Babies Still Rollin', Rollin', Rollin'

Rolling over milestone rates in babies unchanged after new sleep guidelines for infants

(RxWiki News) A baby's first few years involve reaching several motor development milestones. One of these is rolling over. But have changes in sleep guidelines affected when kids first roll over?

Apparently not, according to a recent study. New guidelines for babies to sleep on their backs were introduced in 1992.

The recommendation to have babies sleep on their backs has appeared to reduce rates of sudden infant death syndrome (SIDS).

At the same time, the change to babies' sleeping on their backs has not affected when babies first start rolling over by themselves.

Babies typically learn to roll over some time between 4 and 6 months old.

"Ask your pediatrician about "tummy time"."

The study, led by Johanna Darrah, of the Department of Physical Therapy at the University of Alberta in Edmonton, Canada, looked at whether new sleeping guidelines for babies have affected one motor development milestone.

The researchers analyzed data on babies' motor development milestones gathered before the new sleeping guidelines were issued in 1992.

They compared the average ages when babies reached the milestone of rolling over before those guidelines to the average ages today.

The first group of babies studied (before 1992) included 1,114 babies (about half male and female) who were less than 9 months old.

The second group of babies studied in the present day included 351 babies who were also under 9 months old.

Comparisons between these groups showed that babies still meet each of the four rolling over milestones in the same order at about the same ages as they used to.

Babies typically learn to do an immature roll before a mature roll.

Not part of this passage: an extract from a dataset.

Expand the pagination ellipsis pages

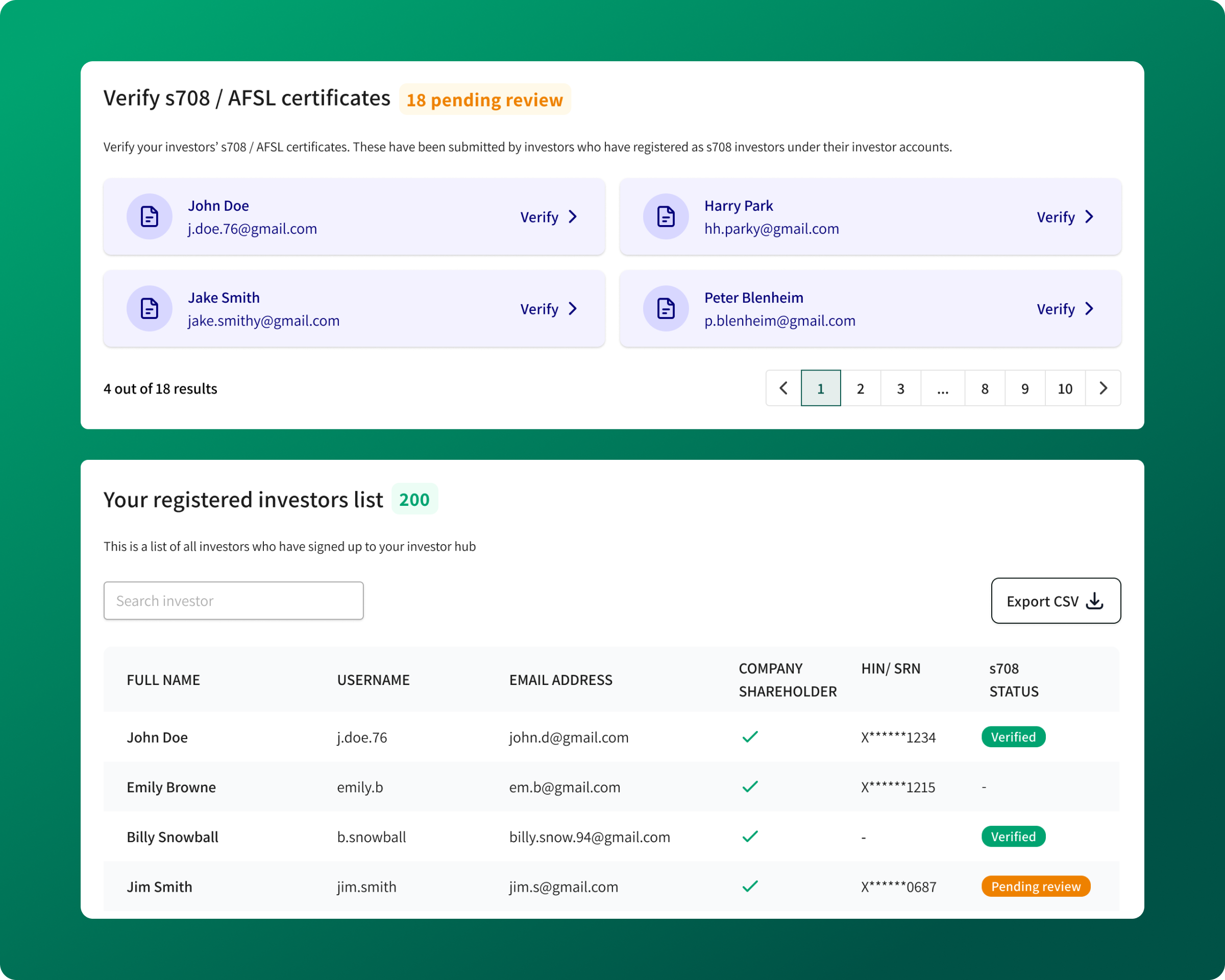943,388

The difference between these is whether a baby fully rotates their trunk (midsection) during the roll.

In the babies studied before 1992, most first learned to do an immature roll from their backs to their stomachs and then, very soon afterward, learned an immature roll from their stomachs to their backs.

In the present day group of babies, the children met both these milestones at the same proportion (about the same time).

Then babies in both groups learned to fully roll (while rotating their trunk) from their backs to their tummies. Then they learned to fully roll from their tummies to their backs.

"The present analyses suggest that infant rolling abilities are very much the same as they were 20 years ago and that new age guidelines for rolling are not needed," the authors wrote.

When babies began sleeping on their backs, some professionals in the physical therapy field worried that babies would be delayed in rolling from their tummies to their backs because they were on their stomachs less.

"Infant gross motor development hasn't changed that much in 20 years," Dr. Darrah said in a prepared statement.

"The thought that babies first roll from their tummy to their back, before they go from their back to their tummy, does not appear to be the case," she said. "For most babies, they happen very close together."

The study was published June 3 in the journal Early Human Development.

The research was funded by the Canadian Institutes of Health Research. The only conflict of interest noted was that the primary author receives royalties for a textbook called Motor Assessment of the Developing Infant.